In the recent case of Re Ashit Sud (Debtor) [2022] 2 HKLRD 898, the Court explained when a creditor would be considered acting unreasonable in rejecting a debtor’s settlement proposal. At the end of the hearing, the Court made a winding-up order against the Company in question and a bankruptcy order against the director of the Company, Mr Ashit Sud, who had provided guarantees.

Background

Since June 2020, the Company, the Union Bank of India (the “Petitioner”) and two other creditors had been engaged in discussion concerning repayment of the outstanding debts owed by the Company. The Company raised a one-time settlement proposal (the “Proposal”), which however was rejected by the Petitioner and other creditors. In particular, the Petitioner informed the Company that it could not consider the Proposal as it lacked an upfront payment which was a mandatory condition of the Petitioner bank’s mandatory policy. The Petitioner subsequently served a statutory demand in the sum of US$38 million in July 2021 on the Company and Mr Sud respectively (the “Statutory Demands”). The debts were not paid and the Petitioner presented a winding up petition against the Company and a bankruptcy petition against Mr Sud (the “Petitions”). Between the date of the Statutory Demands and filing of the Petitions, the Petitioner appropriated about US$1.9 million out of sale proceeds of a third party security, but more than US$34 million remained outstanding.

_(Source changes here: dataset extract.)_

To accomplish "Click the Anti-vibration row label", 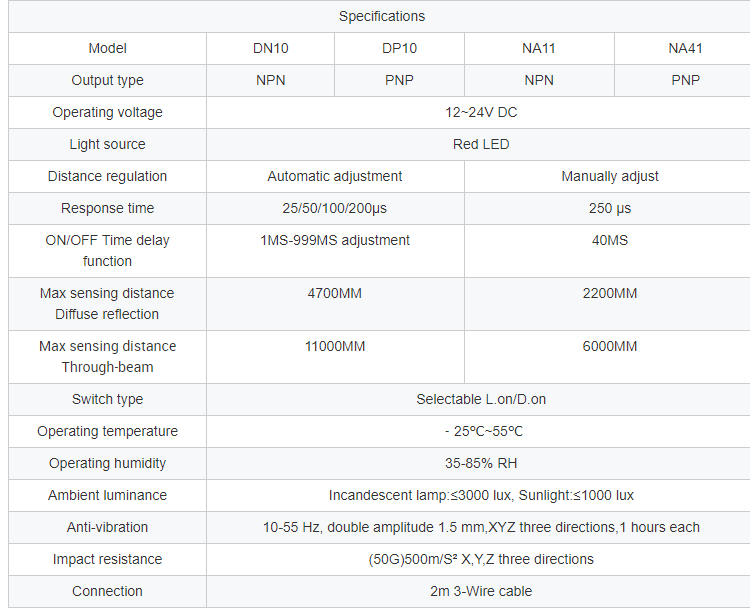I will [107, 527].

The Company and Mr Sud sought to dismiss the Petitions on the following grounds:

1.       The Petitioner was estopped from presenting the Petitions (“1st Ground”);

2.       The Petitioner’s rejection of the Proposal was unreasonable (“2nd Ground”); and

3.       The amount of debt owed was overstated in the Statutory Demands for the purpose of section 178(1)(a) of the Companies (Winding Up and Miscellaneous Provisions) Ordinance (Cap. 32) (“CWUMPO”) and section 9(2) of the Bankruptcy Ordinance (Cap. 6) (“BO”) (“3rd Ground”).

1st Ground

The Company and Mr Sud argued that the Petitioner was estopped from presenting the Petitions as there was, allegedly, a mutual understanding between the Company and the creditors that the debts would not be enforced if the Company was willing to offer one of its property as security and deposit an upfront amount, which constituted a separate security proposal independent of the Proposal. Mr Sud also alleged that they had relied on such mutual understanding and acted to their detriment by obtaining a valuation report. Therefore, it was inequitable for the Petitioner to resile from the mutual understanding.

The Court found that the evidence adduced by the Company and Mr Sud did not support the estoppel argument, instead, it was merely a “contrived reading of the correspondence”. The Court was of the view that the correspondence only reflected a continuum of changing contours of the Proposal and a request for an offer to be improved in the course of negotiation cannot imply parties’ intention of not enforcing the old debt. Acts taken by the Company and Mr Sud did not suffice to found any claim in estoppel. The alleged detriment was held by the Court as entirely self-induced.

2nd Ground

The Company and Mr Sud relied on section 178(1)(a)(ii) of the CWUMPO and section 6D(3) of the BO and argued that the creditors acted unreasonably in rejecting the Proposal, and in particular the Petitioner was unreasonable in requesting a 10% upfront payment.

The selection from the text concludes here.